The Narendra Modi government is following the same policy of indirectly addressing the problem. It also believes that high growth will lead to increase in the rate of employment. It had been common during the period of earlier governments to  blame slow growth of economy for the high rate of unemployment. These governments believed that a high rate of growth will address the twin problems of poverty and unemployment.

However, this excuse lost its relevance after the adoption of liberal economic policies. The economy showed high rate of growth among emerging economies even during the peak of global recession. But it did not change the scenario of unemployment despite repeated claims by the governments that they would make growth process an inclusive one and that employment would be generated. The present government has also acknowledged this aspect of the growth process but hardly has any policy to address it.

The employment scenario in the country has been a topic of intense debate among academics and policy planners. But they could never find out the way to deal with the lack of proper data. Despite this handicap, they have been attempting to analyse the trend and find solutions to contain unemployment. A Report on Employment, 2014 by the Delhi-based Institute of Human Development has analysed data in the context of globalisation and mapped out trends during last two and half decades.

The report says, “Even today, the large proportion of workers engaged in agriculture (about 49%) contributes a mere 14% to the GDP. In contrast, the services sector which contributes 58% of the GDP, barely generates 27% of the employment, and the share of manufacturing in both employment (13%) and GDP (16%) is much lower.” It shows an imbalance in the growth process which has not been found in any part of the industrial world. This reveals the lopsidedness of the Indian growth story.

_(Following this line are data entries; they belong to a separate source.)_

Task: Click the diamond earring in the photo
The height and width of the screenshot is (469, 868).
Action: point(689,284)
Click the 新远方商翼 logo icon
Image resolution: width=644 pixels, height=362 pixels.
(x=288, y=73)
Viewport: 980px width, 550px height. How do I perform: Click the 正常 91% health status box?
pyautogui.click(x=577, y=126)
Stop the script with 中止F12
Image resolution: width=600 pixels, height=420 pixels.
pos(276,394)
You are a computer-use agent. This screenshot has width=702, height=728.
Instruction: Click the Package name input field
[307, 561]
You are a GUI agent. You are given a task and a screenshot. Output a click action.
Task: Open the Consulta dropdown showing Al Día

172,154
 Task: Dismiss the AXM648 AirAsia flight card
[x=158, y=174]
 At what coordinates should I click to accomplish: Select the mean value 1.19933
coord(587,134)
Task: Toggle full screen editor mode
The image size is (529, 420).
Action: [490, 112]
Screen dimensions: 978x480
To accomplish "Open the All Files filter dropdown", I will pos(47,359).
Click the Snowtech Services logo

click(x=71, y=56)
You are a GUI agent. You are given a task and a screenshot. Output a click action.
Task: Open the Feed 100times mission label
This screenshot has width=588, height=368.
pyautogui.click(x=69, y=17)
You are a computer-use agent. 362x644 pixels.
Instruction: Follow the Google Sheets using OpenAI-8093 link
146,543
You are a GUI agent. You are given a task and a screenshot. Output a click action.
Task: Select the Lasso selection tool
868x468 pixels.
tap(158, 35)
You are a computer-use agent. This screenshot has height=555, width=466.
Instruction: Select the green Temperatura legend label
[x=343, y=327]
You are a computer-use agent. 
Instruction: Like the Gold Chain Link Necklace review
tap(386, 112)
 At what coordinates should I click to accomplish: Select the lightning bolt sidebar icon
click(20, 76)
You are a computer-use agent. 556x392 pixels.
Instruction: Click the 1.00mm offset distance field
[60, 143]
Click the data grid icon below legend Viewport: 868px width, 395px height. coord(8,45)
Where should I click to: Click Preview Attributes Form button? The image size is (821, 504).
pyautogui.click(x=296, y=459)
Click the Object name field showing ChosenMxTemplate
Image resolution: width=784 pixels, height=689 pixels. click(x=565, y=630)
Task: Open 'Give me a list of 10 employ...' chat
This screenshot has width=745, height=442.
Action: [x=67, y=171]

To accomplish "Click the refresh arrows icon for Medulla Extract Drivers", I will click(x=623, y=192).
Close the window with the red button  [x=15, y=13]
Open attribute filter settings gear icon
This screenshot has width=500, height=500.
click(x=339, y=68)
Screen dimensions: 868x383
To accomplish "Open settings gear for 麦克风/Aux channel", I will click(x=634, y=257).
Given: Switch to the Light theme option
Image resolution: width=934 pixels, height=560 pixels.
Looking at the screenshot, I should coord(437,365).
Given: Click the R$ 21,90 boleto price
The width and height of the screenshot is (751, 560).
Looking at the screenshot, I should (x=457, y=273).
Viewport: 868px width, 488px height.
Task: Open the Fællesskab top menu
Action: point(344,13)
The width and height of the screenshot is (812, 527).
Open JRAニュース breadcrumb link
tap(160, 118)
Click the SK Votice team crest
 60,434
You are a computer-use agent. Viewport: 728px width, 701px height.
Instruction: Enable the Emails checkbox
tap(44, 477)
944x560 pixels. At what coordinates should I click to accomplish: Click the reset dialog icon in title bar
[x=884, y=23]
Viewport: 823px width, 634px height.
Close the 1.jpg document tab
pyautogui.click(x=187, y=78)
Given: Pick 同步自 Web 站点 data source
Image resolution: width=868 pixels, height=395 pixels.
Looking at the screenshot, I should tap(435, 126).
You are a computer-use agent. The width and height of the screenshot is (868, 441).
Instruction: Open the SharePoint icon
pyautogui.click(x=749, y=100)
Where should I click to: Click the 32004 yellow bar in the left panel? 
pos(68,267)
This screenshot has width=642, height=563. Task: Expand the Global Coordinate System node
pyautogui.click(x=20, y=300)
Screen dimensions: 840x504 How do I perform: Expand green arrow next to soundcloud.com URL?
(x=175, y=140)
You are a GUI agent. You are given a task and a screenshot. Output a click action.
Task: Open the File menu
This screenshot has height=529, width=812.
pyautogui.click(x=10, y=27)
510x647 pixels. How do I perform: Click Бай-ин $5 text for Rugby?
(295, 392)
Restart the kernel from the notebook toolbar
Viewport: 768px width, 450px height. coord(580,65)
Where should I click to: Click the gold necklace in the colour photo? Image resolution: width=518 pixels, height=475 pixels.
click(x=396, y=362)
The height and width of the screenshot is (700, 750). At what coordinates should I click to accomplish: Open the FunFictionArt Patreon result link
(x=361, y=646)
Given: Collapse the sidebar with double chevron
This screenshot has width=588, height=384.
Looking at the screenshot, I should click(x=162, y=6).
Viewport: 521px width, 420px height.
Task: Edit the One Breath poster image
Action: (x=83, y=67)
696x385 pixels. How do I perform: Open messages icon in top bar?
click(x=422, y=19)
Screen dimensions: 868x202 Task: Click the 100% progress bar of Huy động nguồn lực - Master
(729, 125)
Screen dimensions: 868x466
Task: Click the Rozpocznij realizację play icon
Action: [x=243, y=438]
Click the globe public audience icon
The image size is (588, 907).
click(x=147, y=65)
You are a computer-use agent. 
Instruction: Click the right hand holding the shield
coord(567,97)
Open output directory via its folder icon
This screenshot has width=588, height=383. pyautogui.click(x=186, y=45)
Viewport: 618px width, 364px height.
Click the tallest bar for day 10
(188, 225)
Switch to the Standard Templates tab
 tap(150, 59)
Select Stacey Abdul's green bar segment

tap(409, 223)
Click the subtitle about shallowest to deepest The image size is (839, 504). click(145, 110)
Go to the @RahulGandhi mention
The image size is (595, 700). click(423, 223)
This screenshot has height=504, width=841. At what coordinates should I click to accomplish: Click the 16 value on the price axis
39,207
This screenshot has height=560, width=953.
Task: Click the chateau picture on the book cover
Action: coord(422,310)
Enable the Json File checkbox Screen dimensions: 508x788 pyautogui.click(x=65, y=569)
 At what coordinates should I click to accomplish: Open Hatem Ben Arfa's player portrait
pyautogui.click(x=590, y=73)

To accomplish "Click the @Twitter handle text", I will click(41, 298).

The imbalance not only reflects the inability of the economy to provide employment to those who need it, but also its inability to meet the requirement of global competition because of its poor performance in the manufacturing sector. Growth of the services sector is largely a result of outsourcing by the foreign countries in IT sector and BPO.

Decent jobs
The nature of employment has also been far from what the International Labour Organisation terms as ‘decent jobs’. Larger proportion of those employed is in the unorganised sector. It constitutes around 93% of the total workforce. Only 7-8% of the workers are in full time regular employment with better wages and social security. The workers in unorganised sectors are low paid and without or little social security cover, pension, health facilities and other facilities.

One more aspect of the employment scene that has been causing concern is the low participation of women in workforce. The latest Economic Survey (2015-16) says that the government is keen to address the problems of low participation of women in workforce. It has revealed that in both rural and urban areas, women are much less in employment than their male counterparts. They share only 20% of employment in the organised sector. Only the MGNREGA programme has witnessed a higher number of women sharing employment. In this, women share 57% of the total employment given under the programme.

In addition to the gender imbalance in employment, there are other imbalances which require urgent attention. A worker in southern and western states is advantageously placed than his counterpart in Bihar and Uttar Pradesh in terms of access to a quality employment. The movement to find employment is gradually increasing causing large scale migration from one place to another, from rural to urban areas.

How are we doing currently on the employment front? The answer is hardly reassuring. The recent data on employment is disappointing. The slowdown in global economy has impacted most of the sectors of industries including IT, automobiles and garment. The agriculture sector is already in distress. Recent problems the banking sector is confronting may also affect the economy on a larger scale.

However, the urgency with which the declining prospect of ‘decent jobs’ should be dealt with seems to be lacking. The much hyped Skill India programme is only addressing employability, not unemployment. The basic question is how to create employment, not how to get it. The large section among the educated and technically trained youth is facing acute unemployment. Skill India may add few more. Will it help remove unemployment? 

The problem of an increasing trend of making formal jobs informal in the organised sector also needs an urgent remedy. In the organised sector, companies tend to hire workers on contracts and most of the time, they do not pay proper wages or provide social security cover. In countries like India where implementation of labour laws is poor, this trend makes labour scenario more grim. It is harmful to the economy as a whole, as reported by many surveys.